Perlと言えば文字列操作やWebアプリケーションのイメージが強いと思いますが、今回は「音」を扱って信号処理を行うという、ちょっと特殊なPerlの使い方を紹介します。まずPerlで音を作って、次にビートを刻み、最後にWAVEファイルに出力する方法を説明します。
なお、本稿のコードはWEB+DB PRESS Vol.69のサポートサイトからダウンロードできますので、ぜひみなさんも実際に動かして音を聴いてみてください。
波形のお話
普段みなさんが耳にしている音は、とても複雑な波形(空気の振動)です。今回はその複雑な波形を作るために、いくつかの基本波形を合成して音を作ります(図1)。これらの波形は、三角関数のように同じデータを繰り返すものと、乱数を用いて生成したノイズで表現されます。

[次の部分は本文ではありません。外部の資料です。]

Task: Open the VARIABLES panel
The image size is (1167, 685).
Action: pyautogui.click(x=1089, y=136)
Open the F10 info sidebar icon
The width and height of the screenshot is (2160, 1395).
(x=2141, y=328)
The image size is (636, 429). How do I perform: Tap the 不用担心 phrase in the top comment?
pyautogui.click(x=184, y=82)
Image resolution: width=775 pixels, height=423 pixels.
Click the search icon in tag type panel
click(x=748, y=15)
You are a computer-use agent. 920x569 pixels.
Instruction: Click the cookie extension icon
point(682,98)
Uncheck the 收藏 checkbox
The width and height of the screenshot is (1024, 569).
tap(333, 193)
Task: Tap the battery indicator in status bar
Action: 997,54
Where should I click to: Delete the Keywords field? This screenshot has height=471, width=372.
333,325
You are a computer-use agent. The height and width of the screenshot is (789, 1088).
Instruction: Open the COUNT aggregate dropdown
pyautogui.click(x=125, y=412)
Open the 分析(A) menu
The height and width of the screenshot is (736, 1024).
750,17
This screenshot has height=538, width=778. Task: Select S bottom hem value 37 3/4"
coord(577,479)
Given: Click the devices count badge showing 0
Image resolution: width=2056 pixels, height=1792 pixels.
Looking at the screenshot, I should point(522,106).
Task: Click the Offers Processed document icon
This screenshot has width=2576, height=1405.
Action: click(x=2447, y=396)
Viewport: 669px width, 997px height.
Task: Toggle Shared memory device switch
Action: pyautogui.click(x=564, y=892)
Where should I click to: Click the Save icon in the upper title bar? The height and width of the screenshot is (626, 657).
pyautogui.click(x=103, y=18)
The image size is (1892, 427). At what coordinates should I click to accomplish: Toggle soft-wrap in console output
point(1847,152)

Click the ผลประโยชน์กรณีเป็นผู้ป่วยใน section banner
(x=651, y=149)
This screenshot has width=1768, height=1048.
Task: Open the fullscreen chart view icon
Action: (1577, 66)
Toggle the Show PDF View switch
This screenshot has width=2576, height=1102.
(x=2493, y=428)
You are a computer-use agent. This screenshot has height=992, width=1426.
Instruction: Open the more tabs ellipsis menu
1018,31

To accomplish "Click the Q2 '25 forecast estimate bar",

リスト1は波形を生成する関数を返すコードです。最初に、ノイズ波形のもととなるノイズデータの初期化を行います。ノイズ波形とは、rand()の戻り値のように周期を持たない波形を指します。ノイズデータは、好みの音が出る状態を保持するために、(1)のようにsrand()による初期化を行ってあらかじめ配列に格納しておきます。これにより、今回の音作りに適したノイズ波形を安定的に生成できます。実際に波形データを生成する関数は(2)のように定義して、あとのコードでこれらを簡単に呼び出せるように、波形の名前を指定して関数を取得できる(3)のcreate_mod_func()を定義しています。
音程のお話
図2のように、1オクターブを12等分して算出した音律(周波数と音程の関係)を十二平均律と言います。今回は、一般的に多く採用されている基準となるラの音を440Hzとした場合の、残りの音程の周波数を算出する方法を紹介します。
Perlによる実装
リスト2は、図2のindexと周波数の関係をコードに落とし込んだものです。たとえばドの音の周波数を計算したい場合は、図2の横軸からドに対応するindexを選択して、(1)のように関数の引数として与えて算出します。さらに1オクターブ高い音の周波数を計算する場合は(2)のように12足したものを与え、逆に1オクターブ低い音の周波数を計算する場合は(3)のように12引いたものを引数に与えます。